The approach included the analysis of existing data and beginning new projects to enhance required data sets. The first reports, generated in 1966 and 1967, demonstrated that mallards east and west of the 100th longitude in the U.S. exhibited some different characteristics, most notably the area of origin, the area of harvest, and harvest and survival rates. (The 100th longitude runs north-south about midway through the Flyway.) In 1968, an experimental late-season, mallard drake-only hunting season was held in a portion of the Flyway west of that line. In 1969, a new way of establishing the daily bag limit for ducks, called the Point System, was tested. Historical data and that collected from these experiments culminated in a 1971 report entitled Justification for the Central Flyway High Plains Mallard Management Unit (Funk, H.D. et.al. 1971. Central Flyway Rpt. 48pp). In 1972, use of the Point System was expanded and the High Plains Mallard Management Unit was considered "operational." In addition, the report provided information that justified different hunting regulations between the Central and Mississippi flyways.

Since 1973, there have been between 10 and 23 additional days available to duck hunters in the High Plains than in the Low Plains (or eastern portion) of the Central Flyway. And, until 1987, the Point System was used by all states taking advantage of the High Plains days.
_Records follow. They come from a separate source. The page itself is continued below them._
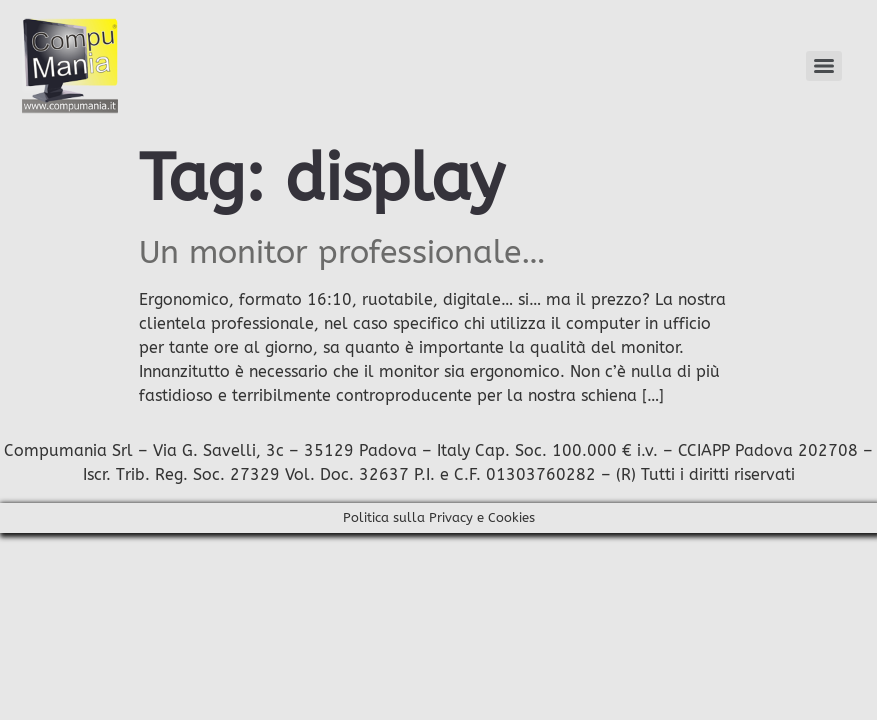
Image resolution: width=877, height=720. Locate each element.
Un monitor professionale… (342, 252)
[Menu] (824, 66)
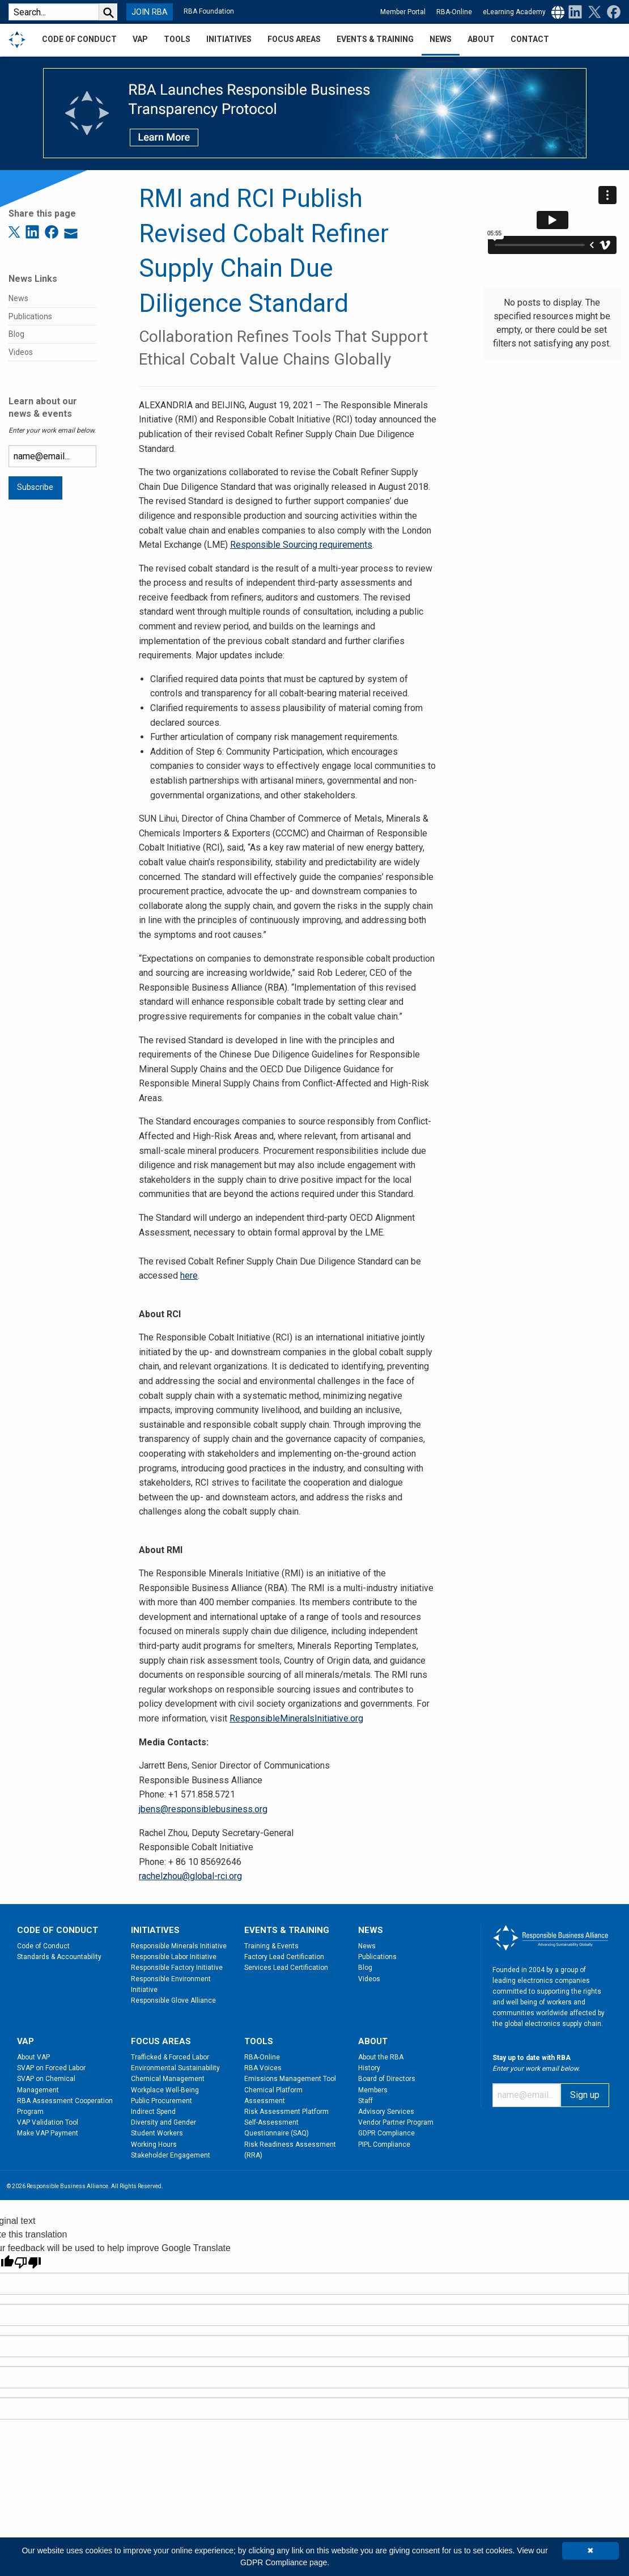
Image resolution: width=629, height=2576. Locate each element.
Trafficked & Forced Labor (170, 2057)
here (189, 1275)
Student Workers (157, 2133)
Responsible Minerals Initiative (179, 1946)
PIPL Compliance (384, 2144)
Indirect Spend (153, 2112)
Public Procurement (161, 2101)
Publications (30, 316)
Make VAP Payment (47, 2133)
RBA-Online (454, 12)
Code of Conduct (43, 1946)
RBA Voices (263, 2068)
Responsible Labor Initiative (173, 1957)
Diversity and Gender (163, 2122)
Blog (16, 334)
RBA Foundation (209, 11)
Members (373, 2090)
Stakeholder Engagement (170, 2155)
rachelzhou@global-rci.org (190, 1876)
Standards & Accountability (59, 1957)
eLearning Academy (514, 12)
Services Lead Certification (286, 1968)
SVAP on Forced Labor (51, 2068)
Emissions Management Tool (290, 2079)
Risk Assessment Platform (286, 2112)
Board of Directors (386, 2079)
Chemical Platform (273, 2090)
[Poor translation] (27, 2262)
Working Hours (154, 2144)
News (18, 298)
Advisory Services (386, 2112)
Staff (365, 2101)
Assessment (264, 2101)
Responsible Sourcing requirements (301, 544)
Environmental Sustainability (175, 2068)
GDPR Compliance (386, 2133)
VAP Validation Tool (47, 2122)
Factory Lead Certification (284, 1957)
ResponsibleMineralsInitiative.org (296, 1718)
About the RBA (380, 2057)
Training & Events (271, 1946)
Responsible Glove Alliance (173, 2000)
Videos (20, 352)
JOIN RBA (149, 12)
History (369, 2068)
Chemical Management (168, 2079)
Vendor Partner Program (396, 2122)
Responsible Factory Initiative (177, 1968)
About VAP (33, 2057)
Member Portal (403, 12)
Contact (530, 39)
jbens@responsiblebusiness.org (203, 1809)
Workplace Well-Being (165, 2090)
After nearly 20 years of operation, it was jointly determined by the U.S. Fish and Wildlife Service (FWS) and the Central Flyway Council (CFC) that it was appropriate to evaluate the High Plains and determine if it was still justified. A comprehensive evaluation, which, like the original, took several years of work, was completed in 1997. Howard Funk, Waterfowl Technical Committee member from Colorado at the time the evaluation was undertaken, was one of the authors of both the original and updated evaluations. The 1997 evaluation concludes that the analysis "clearly point to an affirmation of the original justifications for establishment of the High Plains Mallard Management Unit." [The Executive Summary of the 1997 evaluation is available for review]

The Point System (PS), a method to set the daily bag limit for ducks, was adopted in all states in the Central Flyway (CF) except North Dakota and in most states of the Mississippi Flyway. It was required to be used in CF states that elected to use the additional days available in the High Plains. In general. the PS was intended to increase hunting opportunity, especially for those hunters who learned to identify ducks in flight, while providing protection to those species and sexes that needed it.

The CFC supported the PS even after the FWS eliminated it in 1988 and the FWS reinstated it in 1989. But the FWS had changed the rules enough that the PS was adopted by only five states in 1989. All states had adopted the Conventional Bag by 1996.